* Collection entries
####################
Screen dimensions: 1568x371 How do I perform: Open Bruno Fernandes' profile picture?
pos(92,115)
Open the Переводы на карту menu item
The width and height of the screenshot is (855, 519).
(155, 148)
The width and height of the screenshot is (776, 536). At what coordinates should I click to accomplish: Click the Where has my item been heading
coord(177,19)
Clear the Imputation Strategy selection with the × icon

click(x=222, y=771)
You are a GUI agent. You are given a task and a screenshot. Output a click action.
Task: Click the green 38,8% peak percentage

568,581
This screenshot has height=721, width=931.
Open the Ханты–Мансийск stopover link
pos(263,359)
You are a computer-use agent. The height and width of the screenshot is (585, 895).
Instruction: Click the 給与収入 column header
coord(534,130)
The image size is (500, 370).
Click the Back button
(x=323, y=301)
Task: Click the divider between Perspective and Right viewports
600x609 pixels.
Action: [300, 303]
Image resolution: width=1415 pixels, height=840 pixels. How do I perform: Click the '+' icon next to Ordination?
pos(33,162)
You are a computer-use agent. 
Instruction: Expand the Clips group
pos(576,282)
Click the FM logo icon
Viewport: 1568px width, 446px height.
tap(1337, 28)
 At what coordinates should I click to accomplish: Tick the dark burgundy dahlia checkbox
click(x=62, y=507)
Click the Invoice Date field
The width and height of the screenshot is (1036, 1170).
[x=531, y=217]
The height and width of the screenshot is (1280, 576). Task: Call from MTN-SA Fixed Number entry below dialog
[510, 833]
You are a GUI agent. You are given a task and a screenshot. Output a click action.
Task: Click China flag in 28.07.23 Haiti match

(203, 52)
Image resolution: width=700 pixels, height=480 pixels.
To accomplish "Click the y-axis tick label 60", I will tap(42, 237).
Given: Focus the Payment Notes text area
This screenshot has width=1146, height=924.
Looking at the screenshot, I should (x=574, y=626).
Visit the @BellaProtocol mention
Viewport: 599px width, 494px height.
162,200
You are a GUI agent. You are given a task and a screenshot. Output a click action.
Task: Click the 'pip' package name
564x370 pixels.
####################
* Assignment
Extract every line above that contains the word "computer".

* Result
You are a computer-use agent. The height and width of the screenshot is (585, 895).
You are a computer-use agent. 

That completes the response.